Day 25: Santa Fe Trail

Song Information
Well, we have reached the end of the calendar, and since it's Christmas I thought that it was best fitting that we finished with a Santa song! If I was less of a coward, we'd have recorded this with “Ho ho” instead of “Yo ho”.
You'll have also noticed that this time I'm joined by my fellow bandmates from Bellamira, Josie, Robyn and Mina - it's Christmas after all, I couldn't leave them out in the cold. I discussed in On Board A '98 that I like taking songs apart and putting them back together wrong.
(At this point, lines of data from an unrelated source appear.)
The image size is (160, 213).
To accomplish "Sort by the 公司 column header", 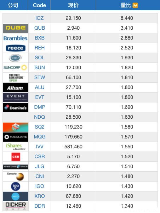I will coord(13,5).
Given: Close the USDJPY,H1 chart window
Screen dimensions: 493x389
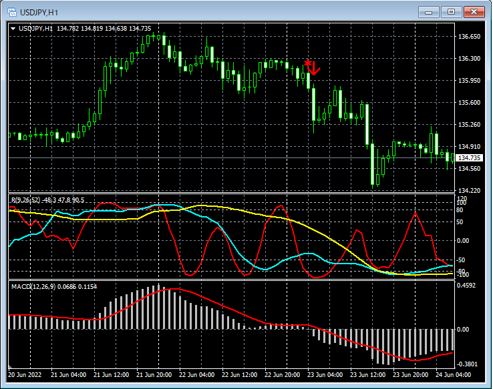Looking at the screenshot, I should click(475, 12).
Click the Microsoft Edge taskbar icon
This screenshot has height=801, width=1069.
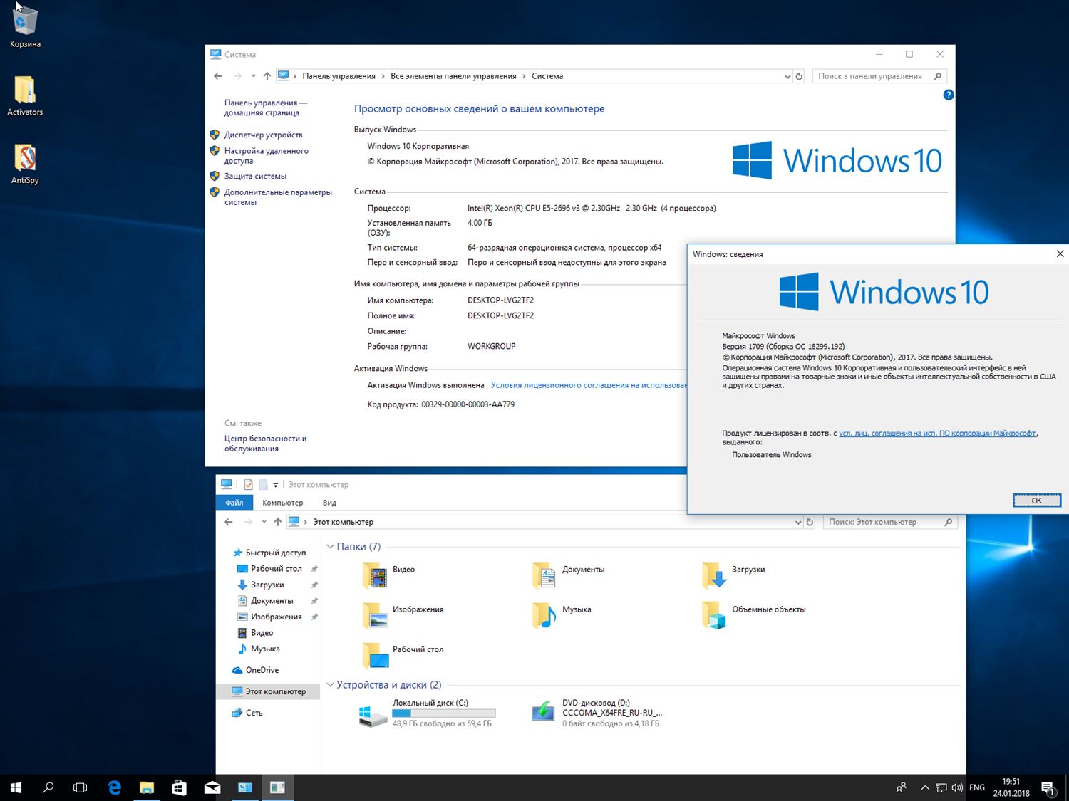pos(114,787)
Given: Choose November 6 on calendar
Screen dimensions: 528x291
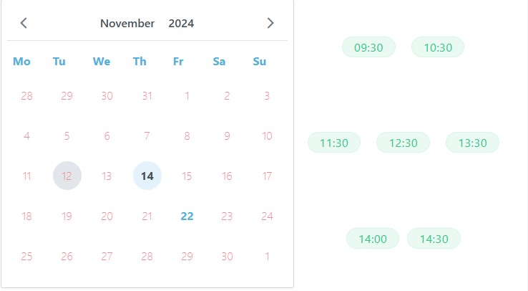Looking at the screenshot, I should point(107,135).
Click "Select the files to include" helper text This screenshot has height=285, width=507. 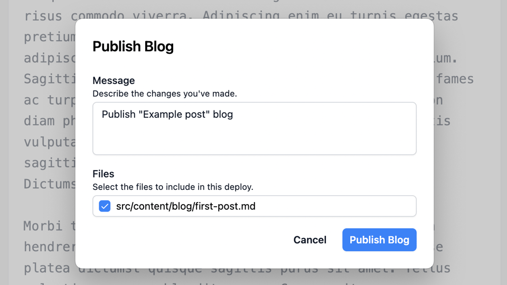[173, 187]
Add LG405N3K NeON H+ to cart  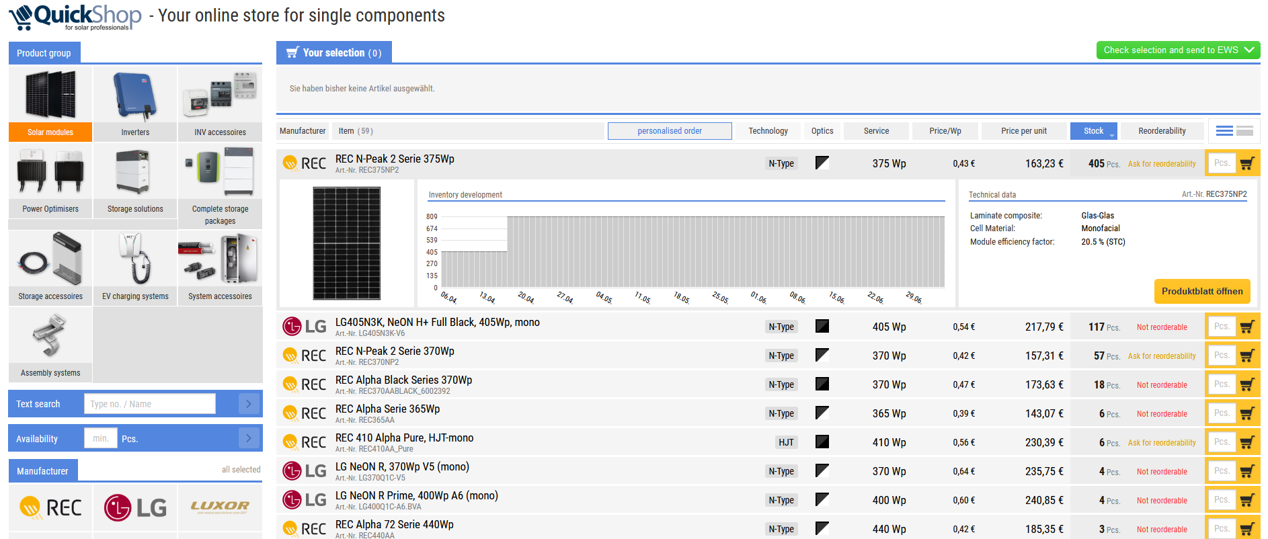click(x=1247, y=327)
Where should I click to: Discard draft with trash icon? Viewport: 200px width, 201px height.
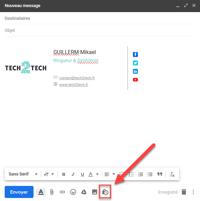tap(184, 192)

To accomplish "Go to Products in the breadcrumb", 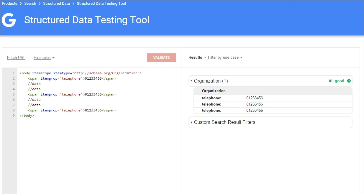I will coord(9,4).
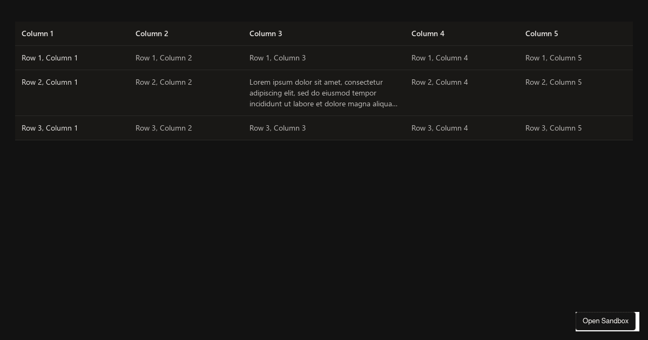Select the Row 1, Column 5 cell
The width and height of the screenshot is (648, 340).
(x=554, y=58)
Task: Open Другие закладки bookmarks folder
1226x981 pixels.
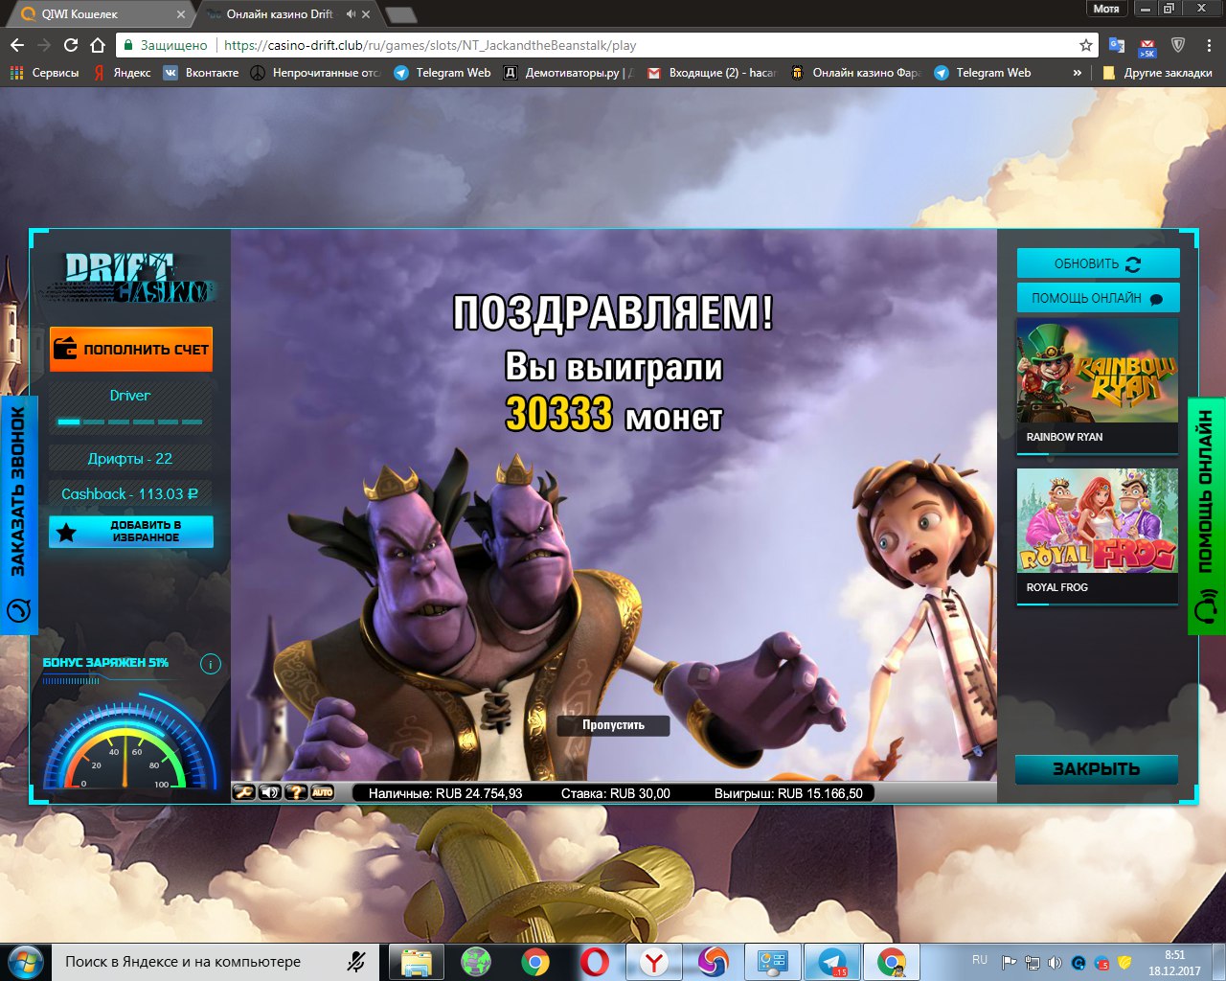Action: click(x=1157, y=73)
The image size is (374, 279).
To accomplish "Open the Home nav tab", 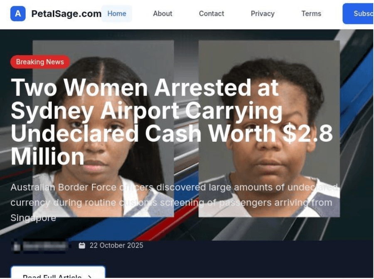I will (117, 14).
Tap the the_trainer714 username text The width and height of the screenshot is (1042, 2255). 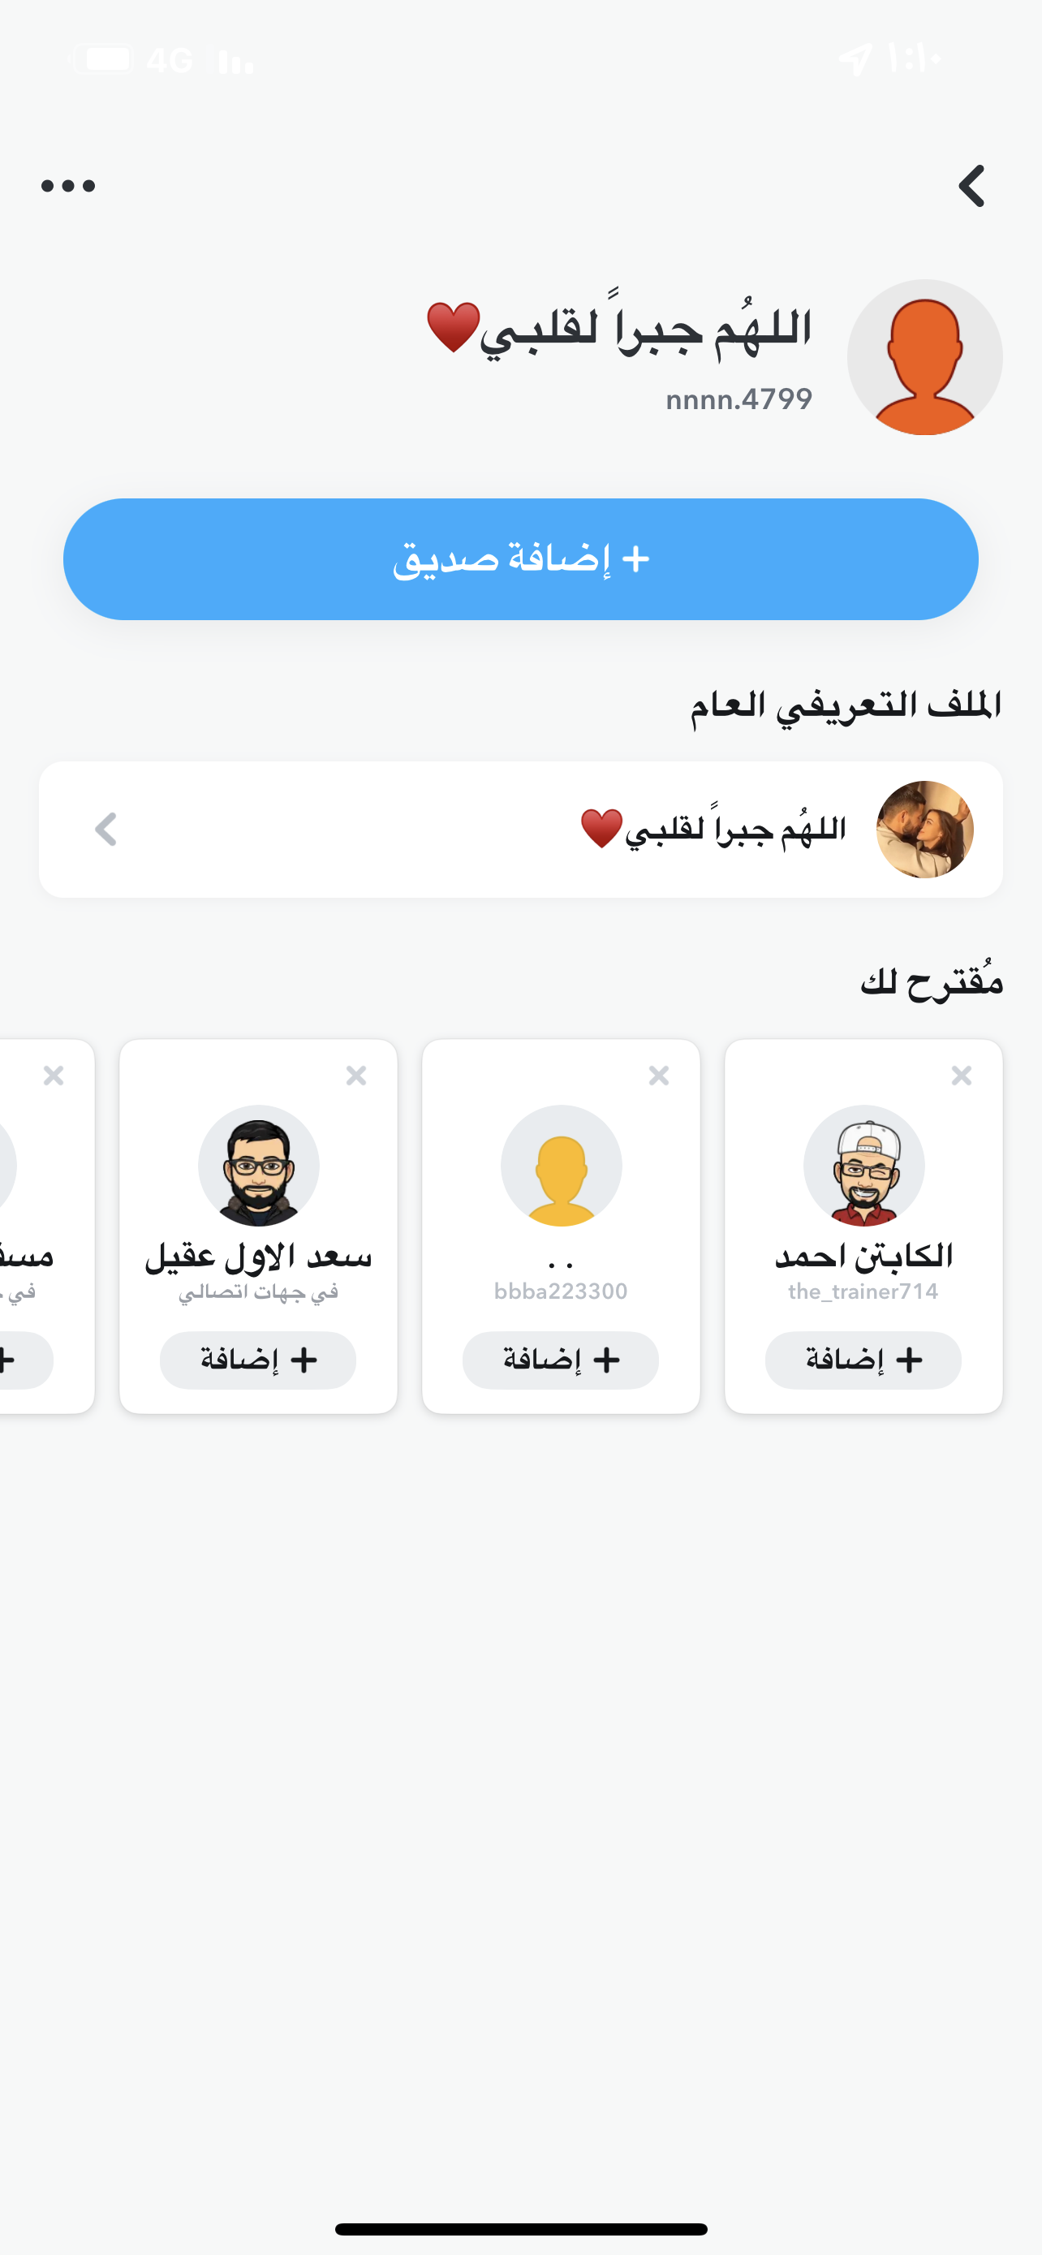coord(864,1291)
In this case, I took the somewhat sedate version everyone else did and decided to speed it up a lot. I have a half memory of Ollie King playing this using this sort of style in one of the first gigs that we did together for Sheffield Libraries in 2011/2012, but then when I went back to listen to his recording of it on his debut album Gambit it wasn't this aggressive. Oh well.
The words were written by the Colarado lawyer James Grafton Rogers in 1911 with music by John H. Gower who was a Denver church organist but it's apparently one of the most copyrighted songs and stolen songs in America.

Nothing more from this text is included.